--- START ---

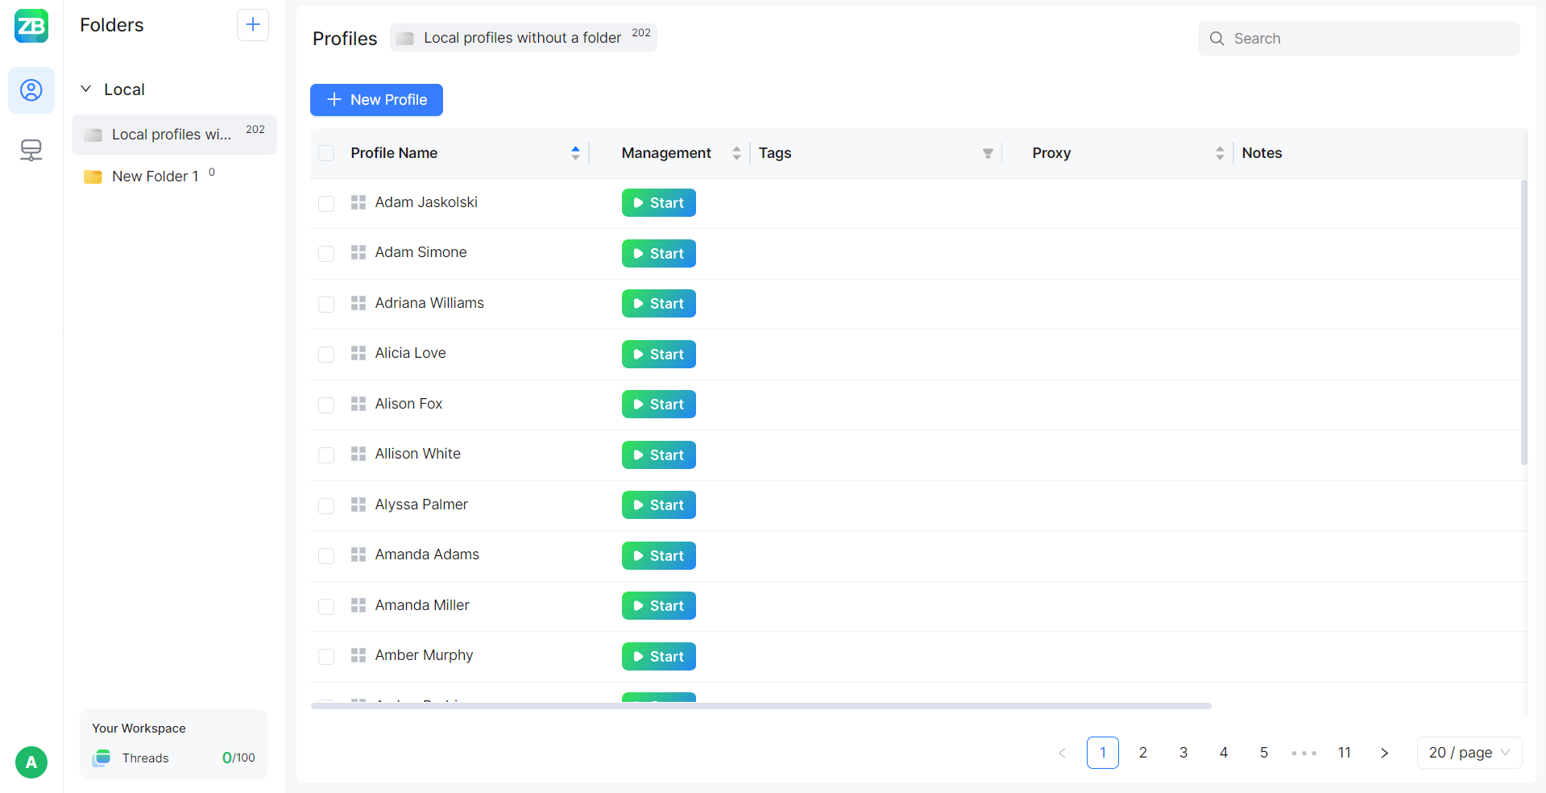Collapse the Local folder tree
This screenshot has height=793, width=1546.
pyautogui.click(x=86, y=89)
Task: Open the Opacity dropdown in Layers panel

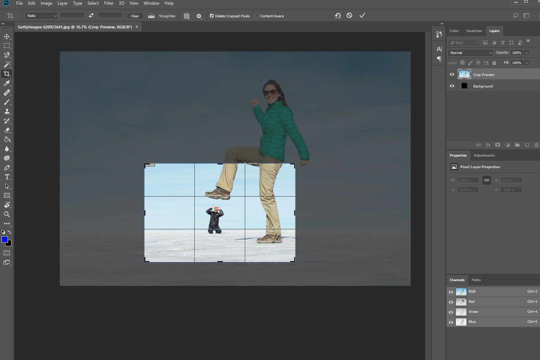Action: click(526, 53)
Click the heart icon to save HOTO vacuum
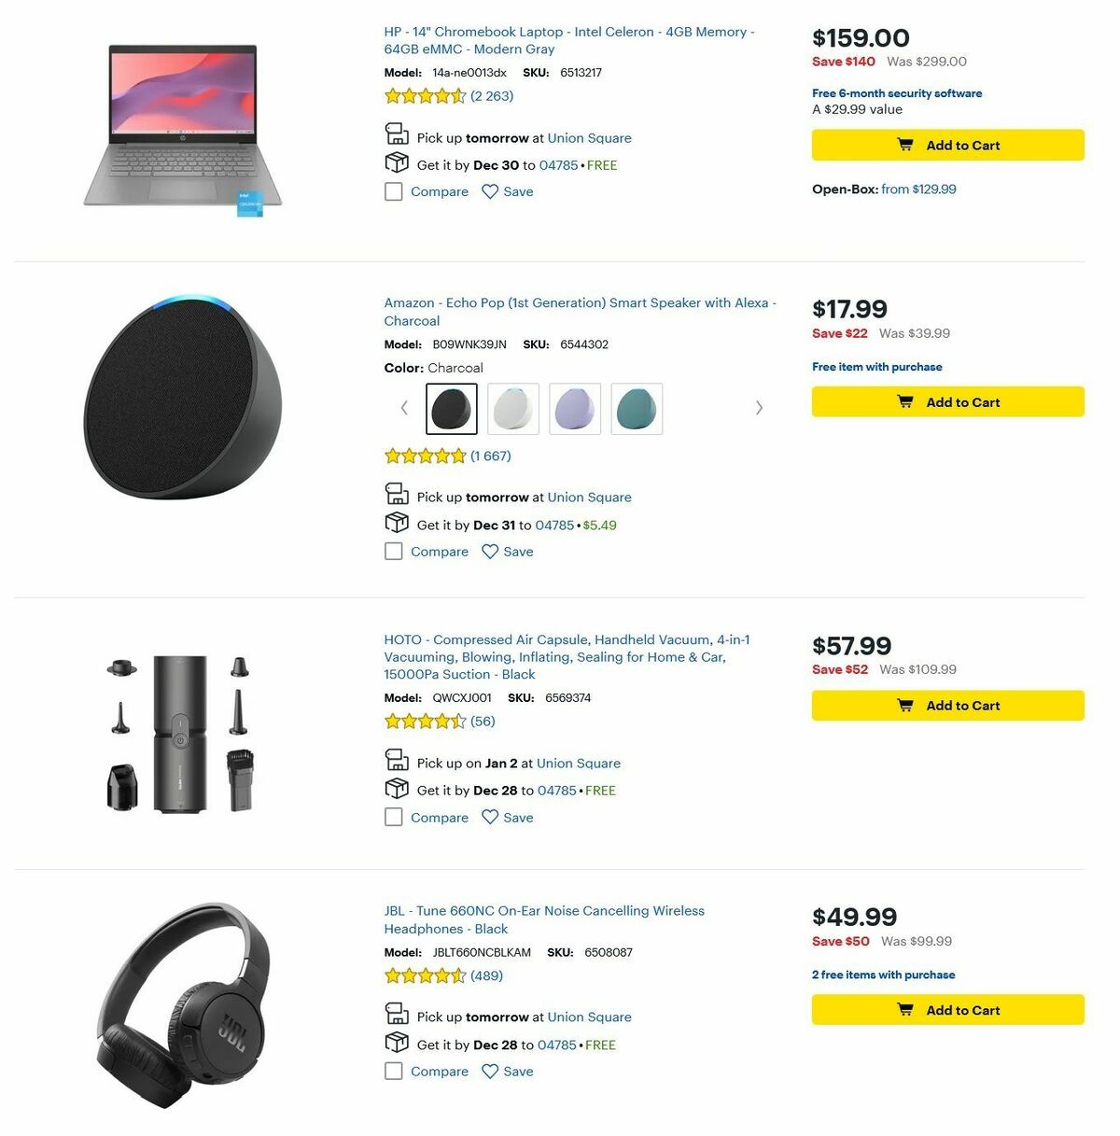 (x=490, y=817)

--- END ---

• _TO DO_:
Repeat exactly the lines from the one containing "Task: Open the" to the last line of the data above, both included, and write no pictures into the copy.

• _FINAL ANSWER_:
Task: Open the Opacity dropdown in Layers panel

Action: click(526, 53)
Click the heart icon to save HOTO vacuum
 (x=490, y=817)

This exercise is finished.